Фанш Враз вытащил из кармана куртки колоду карт, с которой он никогда не расставался.
— Начинай! — скомандовал он Гийому Троадеку.
И пошла игра.
Прошел час, они играли, пили, сквернословили.
Когда парни пришли, они были пьяны только наполовину; теперь они уже совсем опьянели, за исключением младшего Троадека. Этот был чуть совестливее остальных.
— Эй, ребята, — сказал он, — все же это не очень хорошо, что мы здесь творим. Не пришлось бы нам раскаяться за наше отношение к покойнику? Мы даже и одной молитвы по нему не прочли, за упокой его души.

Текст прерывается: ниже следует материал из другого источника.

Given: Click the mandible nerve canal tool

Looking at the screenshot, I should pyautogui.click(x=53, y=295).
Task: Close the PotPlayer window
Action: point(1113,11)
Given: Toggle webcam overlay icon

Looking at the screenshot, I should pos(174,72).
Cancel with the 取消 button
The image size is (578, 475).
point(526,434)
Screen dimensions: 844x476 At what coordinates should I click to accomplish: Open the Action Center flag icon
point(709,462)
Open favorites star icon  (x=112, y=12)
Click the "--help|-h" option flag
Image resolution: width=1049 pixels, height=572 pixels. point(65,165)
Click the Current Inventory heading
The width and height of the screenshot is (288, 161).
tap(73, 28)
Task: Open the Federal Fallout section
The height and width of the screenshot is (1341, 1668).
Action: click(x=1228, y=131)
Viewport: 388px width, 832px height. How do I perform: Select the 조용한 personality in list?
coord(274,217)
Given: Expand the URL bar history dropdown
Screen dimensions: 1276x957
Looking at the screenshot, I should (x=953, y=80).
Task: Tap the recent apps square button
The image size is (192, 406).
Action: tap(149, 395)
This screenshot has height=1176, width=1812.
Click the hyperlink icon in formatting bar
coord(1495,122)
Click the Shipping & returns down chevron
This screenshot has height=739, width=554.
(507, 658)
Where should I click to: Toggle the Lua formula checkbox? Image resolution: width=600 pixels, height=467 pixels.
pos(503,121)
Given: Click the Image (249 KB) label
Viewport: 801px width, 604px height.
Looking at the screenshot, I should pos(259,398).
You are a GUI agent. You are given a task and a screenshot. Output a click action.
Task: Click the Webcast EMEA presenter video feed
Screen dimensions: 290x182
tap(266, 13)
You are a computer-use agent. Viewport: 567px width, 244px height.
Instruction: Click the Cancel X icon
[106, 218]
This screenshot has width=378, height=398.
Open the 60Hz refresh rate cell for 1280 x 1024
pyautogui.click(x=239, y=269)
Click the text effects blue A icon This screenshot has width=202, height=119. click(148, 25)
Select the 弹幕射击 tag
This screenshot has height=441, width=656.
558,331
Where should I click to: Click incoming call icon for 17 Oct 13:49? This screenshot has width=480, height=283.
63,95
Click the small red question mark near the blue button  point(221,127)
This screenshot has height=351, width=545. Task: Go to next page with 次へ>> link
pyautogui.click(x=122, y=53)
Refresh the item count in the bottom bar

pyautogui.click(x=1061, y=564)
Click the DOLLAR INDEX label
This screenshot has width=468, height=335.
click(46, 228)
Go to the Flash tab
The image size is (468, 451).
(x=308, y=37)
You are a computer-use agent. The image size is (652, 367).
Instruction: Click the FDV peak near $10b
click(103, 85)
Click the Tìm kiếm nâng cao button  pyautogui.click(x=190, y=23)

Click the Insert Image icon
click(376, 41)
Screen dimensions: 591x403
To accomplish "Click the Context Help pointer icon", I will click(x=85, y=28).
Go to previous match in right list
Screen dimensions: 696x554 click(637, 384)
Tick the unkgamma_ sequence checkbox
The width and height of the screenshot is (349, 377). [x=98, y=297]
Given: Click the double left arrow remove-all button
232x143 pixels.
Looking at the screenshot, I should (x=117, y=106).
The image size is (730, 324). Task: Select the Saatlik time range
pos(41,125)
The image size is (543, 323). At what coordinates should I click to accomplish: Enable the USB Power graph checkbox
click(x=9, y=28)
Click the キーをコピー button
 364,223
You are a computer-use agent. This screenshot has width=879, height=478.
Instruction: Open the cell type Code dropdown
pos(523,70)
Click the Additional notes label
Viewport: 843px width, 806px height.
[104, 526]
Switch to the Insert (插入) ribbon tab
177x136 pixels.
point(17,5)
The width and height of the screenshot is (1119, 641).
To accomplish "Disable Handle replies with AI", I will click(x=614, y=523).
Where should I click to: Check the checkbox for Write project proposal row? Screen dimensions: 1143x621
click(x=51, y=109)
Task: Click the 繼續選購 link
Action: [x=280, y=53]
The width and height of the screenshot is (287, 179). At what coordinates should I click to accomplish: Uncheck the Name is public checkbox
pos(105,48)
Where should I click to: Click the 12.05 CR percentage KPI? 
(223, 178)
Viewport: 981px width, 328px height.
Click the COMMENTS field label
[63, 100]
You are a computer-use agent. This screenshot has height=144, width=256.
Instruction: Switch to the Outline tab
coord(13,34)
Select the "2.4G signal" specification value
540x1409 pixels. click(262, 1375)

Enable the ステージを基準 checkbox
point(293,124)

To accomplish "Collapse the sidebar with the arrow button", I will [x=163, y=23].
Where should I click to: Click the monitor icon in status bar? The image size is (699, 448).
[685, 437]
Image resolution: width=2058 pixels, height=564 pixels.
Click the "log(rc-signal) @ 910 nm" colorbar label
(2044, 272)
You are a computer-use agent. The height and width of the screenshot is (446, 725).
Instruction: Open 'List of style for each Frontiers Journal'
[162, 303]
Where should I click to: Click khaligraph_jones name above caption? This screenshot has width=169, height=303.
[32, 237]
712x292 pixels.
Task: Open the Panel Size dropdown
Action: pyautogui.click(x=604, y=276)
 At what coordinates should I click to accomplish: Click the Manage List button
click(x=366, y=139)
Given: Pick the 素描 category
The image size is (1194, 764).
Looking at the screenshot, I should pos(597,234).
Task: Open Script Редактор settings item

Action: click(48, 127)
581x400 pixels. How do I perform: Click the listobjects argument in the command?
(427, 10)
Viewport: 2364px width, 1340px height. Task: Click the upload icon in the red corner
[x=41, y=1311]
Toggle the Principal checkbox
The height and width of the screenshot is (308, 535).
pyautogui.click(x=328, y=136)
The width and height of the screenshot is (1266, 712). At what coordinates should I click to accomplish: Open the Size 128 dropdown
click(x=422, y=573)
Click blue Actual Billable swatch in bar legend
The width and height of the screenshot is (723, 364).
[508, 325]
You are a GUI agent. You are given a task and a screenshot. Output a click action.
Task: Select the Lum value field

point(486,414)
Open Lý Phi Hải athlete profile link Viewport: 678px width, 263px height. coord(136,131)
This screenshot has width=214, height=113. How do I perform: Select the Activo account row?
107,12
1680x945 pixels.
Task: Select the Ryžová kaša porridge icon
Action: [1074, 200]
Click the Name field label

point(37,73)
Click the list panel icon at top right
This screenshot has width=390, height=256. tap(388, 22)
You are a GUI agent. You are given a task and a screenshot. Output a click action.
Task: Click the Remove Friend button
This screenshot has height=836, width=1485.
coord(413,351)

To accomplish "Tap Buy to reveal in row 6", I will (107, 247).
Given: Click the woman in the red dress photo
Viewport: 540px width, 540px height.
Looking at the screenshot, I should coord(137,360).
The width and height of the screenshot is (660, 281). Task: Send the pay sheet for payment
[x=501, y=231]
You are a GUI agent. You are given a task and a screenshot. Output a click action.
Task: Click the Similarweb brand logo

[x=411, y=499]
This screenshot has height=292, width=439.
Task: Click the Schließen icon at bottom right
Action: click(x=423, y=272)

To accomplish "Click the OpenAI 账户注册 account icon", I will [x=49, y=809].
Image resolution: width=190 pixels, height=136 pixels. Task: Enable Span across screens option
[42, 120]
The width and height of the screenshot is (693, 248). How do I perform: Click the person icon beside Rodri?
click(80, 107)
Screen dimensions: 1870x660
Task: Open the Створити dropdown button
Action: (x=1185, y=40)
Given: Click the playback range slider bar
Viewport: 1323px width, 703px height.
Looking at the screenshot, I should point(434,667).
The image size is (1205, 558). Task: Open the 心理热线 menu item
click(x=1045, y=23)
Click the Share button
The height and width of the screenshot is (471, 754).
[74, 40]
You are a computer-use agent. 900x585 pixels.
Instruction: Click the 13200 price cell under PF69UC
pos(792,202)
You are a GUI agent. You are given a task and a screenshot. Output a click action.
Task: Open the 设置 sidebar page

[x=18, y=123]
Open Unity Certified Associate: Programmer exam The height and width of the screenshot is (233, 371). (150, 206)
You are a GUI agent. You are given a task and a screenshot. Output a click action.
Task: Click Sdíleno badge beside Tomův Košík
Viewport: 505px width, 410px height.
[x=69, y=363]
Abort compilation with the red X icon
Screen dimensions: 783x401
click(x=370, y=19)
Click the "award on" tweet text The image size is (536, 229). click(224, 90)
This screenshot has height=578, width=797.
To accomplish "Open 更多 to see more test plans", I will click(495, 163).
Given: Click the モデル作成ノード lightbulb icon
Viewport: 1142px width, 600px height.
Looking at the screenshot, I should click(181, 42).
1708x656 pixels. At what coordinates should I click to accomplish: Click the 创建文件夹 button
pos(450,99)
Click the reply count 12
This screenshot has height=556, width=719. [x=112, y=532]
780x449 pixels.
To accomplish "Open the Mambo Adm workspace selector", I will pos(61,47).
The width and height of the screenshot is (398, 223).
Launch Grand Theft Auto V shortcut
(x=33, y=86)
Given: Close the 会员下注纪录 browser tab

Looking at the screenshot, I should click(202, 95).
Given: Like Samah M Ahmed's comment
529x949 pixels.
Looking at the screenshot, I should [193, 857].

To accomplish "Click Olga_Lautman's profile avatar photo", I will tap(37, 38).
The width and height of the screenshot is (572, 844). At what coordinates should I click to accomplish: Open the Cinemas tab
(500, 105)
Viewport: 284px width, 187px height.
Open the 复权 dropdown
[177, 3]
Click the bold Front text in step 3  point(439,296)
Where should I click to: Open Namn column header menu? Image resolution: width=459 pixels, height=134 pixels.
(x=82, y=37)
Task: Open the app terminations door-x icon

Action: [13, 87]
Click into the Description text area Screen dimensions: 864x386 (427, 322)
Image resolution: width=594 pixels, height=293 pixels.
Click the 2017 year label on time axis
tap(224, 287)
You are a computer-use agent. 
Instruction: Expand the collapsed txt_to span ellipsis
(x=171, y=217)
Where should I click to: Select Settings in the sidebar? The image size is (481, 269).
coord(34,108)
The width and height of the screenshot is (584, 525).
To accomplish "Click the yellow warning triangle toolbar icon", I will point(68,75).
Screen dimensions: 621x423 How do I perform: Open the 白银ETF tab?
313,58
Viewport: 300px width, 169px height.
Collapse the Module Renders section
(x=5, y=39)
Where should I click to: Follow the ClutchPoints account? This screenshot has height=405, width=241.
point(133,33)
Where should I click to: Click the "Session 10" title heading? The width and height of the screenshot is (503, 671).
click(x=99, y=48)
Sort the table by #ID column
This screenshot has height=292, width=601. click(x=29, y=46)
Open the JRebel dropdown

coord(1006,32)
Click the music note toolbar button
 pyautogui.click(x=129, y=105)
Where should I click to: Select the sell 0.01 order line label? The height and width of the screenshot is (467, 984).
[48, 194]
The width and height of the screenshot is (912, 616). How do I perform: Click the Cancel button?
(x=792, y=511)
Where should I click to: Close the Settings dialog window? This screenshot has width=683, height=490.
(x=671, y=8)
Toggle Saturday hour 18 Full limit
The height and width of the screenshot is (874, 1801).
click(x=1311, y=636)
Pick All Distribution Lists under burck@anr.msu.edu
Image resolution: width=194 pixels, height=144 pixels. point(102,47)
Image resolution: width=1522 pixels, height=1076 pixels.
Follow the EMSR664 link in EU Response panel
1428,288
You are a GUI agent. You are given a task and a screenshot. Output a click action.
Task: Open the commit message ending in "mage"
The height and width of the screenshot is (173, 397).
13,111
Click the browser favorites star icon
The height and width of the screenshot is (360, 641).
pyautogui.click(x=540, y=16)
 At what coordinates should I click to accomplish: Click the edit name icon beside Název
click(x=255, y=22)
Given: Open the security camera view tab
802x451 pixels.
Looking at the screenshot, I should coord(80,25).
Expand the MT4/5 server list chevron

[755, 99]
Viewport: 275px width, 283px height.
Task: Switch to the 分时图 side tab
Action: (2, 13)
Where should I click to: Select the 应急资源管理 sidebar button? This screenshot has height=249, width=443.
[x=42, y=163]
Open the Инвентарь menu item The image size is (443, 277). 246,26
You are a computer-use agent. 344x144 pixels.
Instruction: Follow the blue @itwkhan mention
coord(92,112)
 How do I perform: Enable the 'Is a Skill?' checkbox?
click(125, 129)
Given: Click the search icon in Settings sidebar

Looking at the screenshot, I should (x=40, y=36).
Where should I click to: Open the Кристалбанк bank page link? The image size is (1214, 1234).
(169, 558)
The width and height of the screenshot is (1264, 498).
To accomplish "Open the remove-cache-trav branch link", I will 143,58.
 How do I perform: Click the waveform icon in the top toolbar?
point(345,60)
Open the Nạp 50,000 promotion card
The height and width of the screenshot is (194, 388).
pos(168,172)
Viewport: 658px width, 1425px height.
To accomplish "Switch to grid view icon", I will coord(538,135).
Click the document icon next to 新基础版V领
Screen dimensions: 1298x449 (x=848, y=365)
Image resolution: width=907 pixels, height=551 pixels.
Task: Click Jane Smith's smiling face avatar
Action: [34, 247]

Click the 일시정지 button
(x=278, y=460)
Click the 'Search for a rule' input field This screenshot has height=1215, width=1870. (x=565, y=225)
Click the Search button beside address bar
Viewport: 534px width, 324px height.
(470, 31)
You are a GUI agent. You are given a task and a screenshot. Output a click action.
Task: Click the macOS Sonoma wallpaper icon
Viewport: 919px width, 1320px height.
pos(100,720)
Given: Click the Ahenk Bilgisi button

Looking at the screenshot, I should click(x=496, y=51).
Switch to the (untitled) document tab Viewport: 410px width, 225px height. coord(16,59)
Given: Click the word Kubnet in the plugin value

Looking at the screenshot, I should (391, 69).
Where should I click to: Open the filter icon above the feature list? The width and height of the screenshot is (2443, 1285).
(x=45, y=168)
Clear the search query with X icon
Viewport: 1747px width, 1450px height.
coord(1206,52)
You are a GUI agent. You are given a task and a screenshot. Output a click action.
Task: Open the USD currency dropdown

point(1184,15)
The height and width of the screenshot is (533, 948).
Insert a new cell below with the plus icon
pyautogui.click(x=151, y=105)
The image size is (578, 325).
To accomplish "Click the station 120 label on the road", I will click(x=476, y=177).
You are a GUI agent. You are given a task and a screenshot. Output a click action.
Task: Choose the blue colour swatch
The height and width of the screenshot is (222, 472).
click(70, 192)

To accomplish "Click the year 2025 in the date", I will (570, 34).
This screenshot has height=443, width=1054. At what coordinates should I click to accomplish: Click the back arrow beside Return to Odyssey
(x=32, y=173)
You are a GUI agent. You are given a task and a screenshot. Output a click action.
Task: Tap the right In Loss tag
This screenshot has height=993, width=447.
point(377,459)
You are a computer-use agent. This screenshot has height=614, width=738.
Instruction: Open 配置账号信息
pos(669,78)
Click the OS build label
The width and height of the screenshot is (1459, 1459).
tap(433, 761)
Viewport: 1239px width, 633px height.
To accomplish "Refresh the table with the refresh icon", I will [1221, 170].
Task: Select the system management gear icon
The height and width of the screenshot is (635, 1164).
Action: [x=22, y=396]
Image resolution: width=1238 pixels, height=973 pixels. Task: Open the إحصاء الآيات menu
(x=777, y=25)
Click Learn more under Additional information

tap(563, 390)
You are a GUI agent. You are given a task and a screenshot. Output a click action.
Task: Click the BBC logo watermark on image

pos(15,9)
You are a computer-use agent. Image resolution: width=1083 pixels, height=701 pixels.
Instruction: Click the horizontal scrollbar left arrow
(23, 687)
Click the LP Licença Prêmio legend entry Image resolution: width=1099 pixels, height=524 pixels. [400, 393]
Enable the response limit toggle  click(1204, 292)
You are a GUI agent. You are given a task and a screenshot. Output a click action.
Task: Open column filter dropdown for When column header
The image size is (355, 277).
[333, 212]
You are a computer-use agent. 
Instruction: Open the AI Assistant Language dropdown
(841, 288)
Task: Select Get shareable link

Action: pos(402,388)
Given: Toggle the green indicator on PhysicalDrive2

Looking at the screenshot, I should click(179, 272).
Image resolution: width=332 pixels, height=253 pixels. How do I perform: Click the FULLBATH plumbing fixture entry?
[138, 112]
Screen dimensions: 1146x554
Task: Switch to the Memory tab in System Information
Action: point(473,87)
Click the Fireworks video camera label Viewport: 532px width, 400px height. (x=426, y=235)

— Хо-хо! — разразился насмешливым хохотом Люш ар Битуз. — Душа Лона Анн Торфадо! Да если бы она у него и была когда-нибудь, она предпочла бы играть в карты и пить с нами, чем слушать «Де профундис».
— Черт побери, это точно, — подтвердил Фанш Враз. — Отъявленный гуляка был этот Лон. Уверен, каким бы мертвым он ни был, предложи ему партию — не отказался бы.
Не говори таких вещей, Фанш!
— Ну давай посмотрим!
Подкрепляя слова действием, Фанш перетасовал карты и, поскольку его очередь была сдавать, раскинул их не четверых, а на пятерых.
— Старина Лон! — крикнул он. — Я сдал и тебе.
И здесь произошло что-то ужасное.
Мертвый, чьи руки были сложены на груди, медленно протянул свою левую руку к столу с игроками, положил ее на карты, ему предназначенные, поднял их к своему лицу, как будто рассматривая, и затем уронил одну из карт — а в это время какой-то громкий голос прорычал трижды:
— Пики козыри, будь я проклят! Пики козыри! Пики козыри!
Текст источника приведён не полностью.